I was only about a half mile down the road, though, when I saw the sign that said Pont D’Ouilly, 4 km. I looked at my watch. It was only half past four, and I wondered if a quick detour to look at the old cousins’ haunted tank might be worth while. If it was any good, I could take a photograph of it tomorrow, in daylight, and Roger might like it for his book. Roger Kellman was the guy who had written the history for which I was drawing all these maps, The Days After D-Day, and anything to do with military memorabilia would have him licking his lips like Sylvester the cat.

I turned off left, and almost immediately wished I hadn’t. The road went sharply downhill, twisting and turning between trees and rocks, and it was slithery with ice, mud and half-frozen cowshit. The little Citröen bucked and swayed from side to side, and the windshield steamed up so much from my panicky breathing that I had to slide open the side window and lean out; and that wasn’t much fun, with the outside temperature well down below freezing.

I passed silent, dilapidated farms, with sagging barns and closed windows. I passed grey fields in which cows stood like grubby brown-and-white jigsaws, frozen saliva hanging from their hairy lips. I passed shuttered houses, and slanting fields that went down to the dark winter river. The only sign of life that I saw was a tractor, its wheels so caked with ochre clay that they were twice their normal size, standing by the side of the road with its motor running. There was nobody in it.

Eventually, the winding road took me down between rough stone walls, under a tangled arcade of leafless trees, and over the bridge at Ouilly. I kept a lookout for the tank the old cousins had talked about, but the first time I missed it altogether; and I spent five minutes wrestling the stupid car back around the way it had come, stalling twice and almost getting jammed in a farm gateway. In the greasy farmyard, I saw a stable door open, and an old woman with a grey face and a white lace cap stare out at me with suspicion, but then the door closed again, and I banged the 2CV into something resembling second gear and roared back down the road.

You could have missed the tank in broad daylight, let alone at dusk in the middle of a freezing Norman winter. Just as I came around the curve of the road, I saw it, and I managed to pull up a few yards away, with the Citröen’s suspension complaining and groaning. I stepped out of the car into a cold pile of cow dung, but at least when it’s chilled like that it doesn’t smell. I scraped my shoe on a rock by the side of the road and then walked back to look at the tank.

It was dark and bulky, but surprisingly small. I guess we’re so used to enormous Army tanks these days that we forget how tiny the tanks of World War II actually were.
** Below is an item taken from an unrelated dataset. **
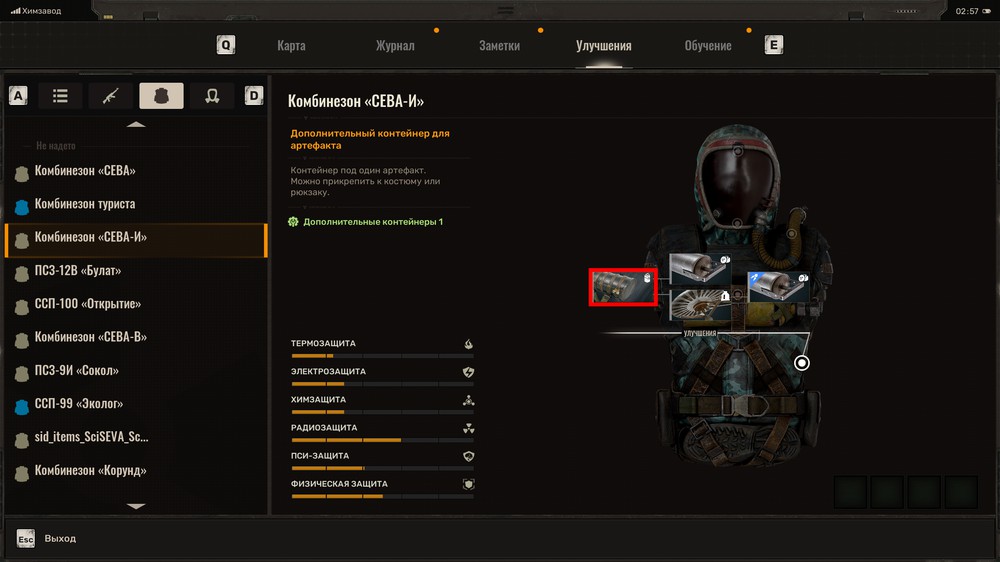1000x562 pixels.
Task: Click the Выход exit button
Action: (x=60, y=538)
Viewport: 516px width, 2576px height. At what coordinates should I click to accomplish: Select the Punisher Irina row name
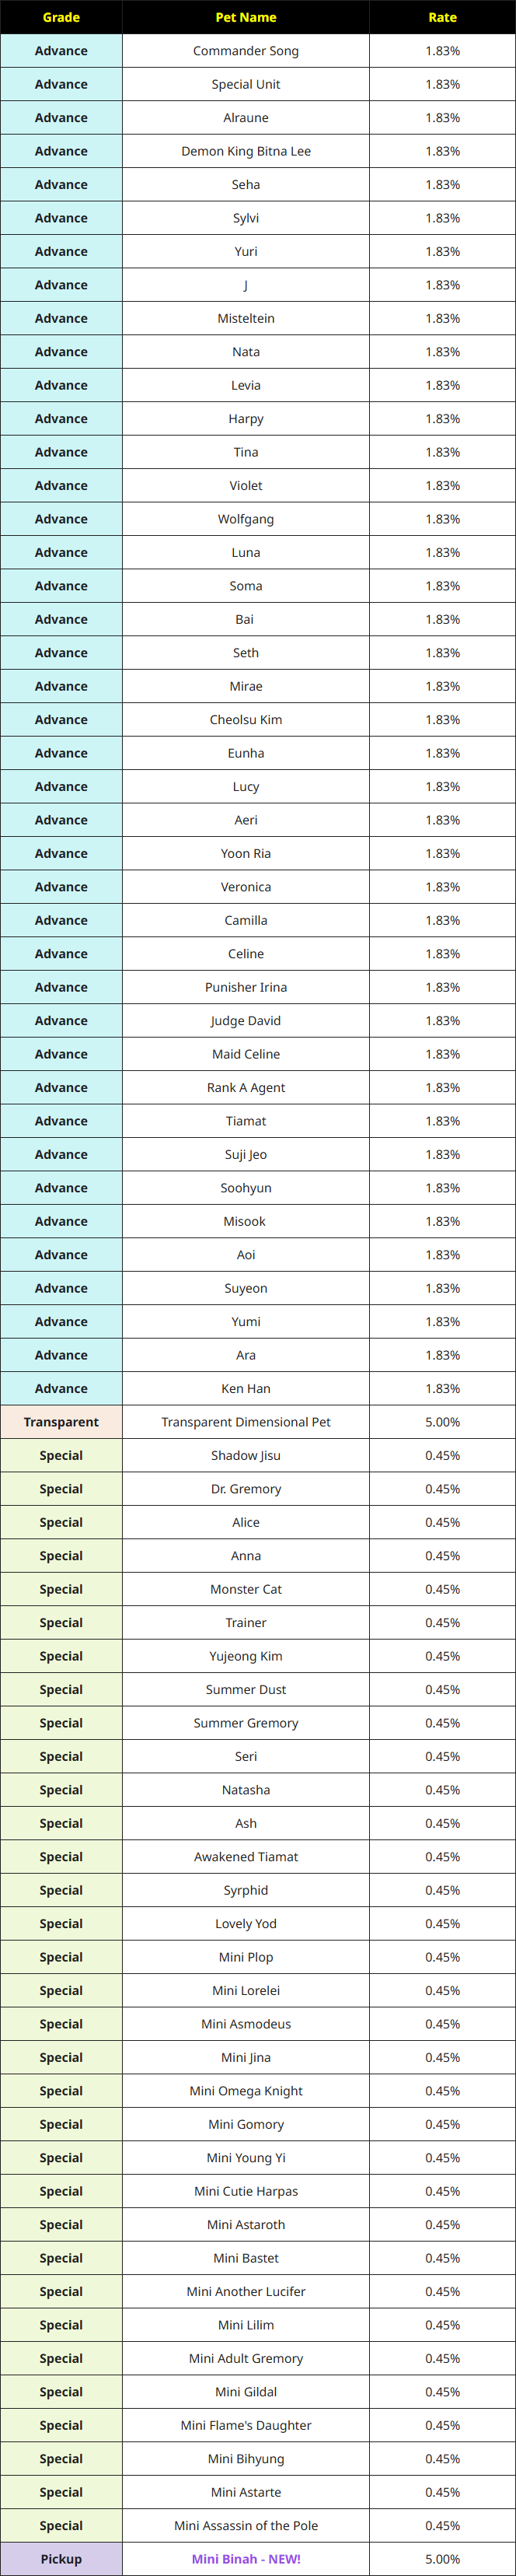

Its surface was black and scaly with rust, and it was so interwoven with the hedge that it looked like something out of Sleeping Beauty, with thorns and brambles twisted around its turret, laced in and out of its tracks, and wound around its stumpy cannon. I didn’t know what kind of a tank it was, but I guessed it was maybe a Sherman or something like that. It was obviously American: there was a faded and rusted white star on its side, and a painting of some kind that time and the weather had just about obliterated. I kicked the tank, and it responded with a dull, empty booming sound.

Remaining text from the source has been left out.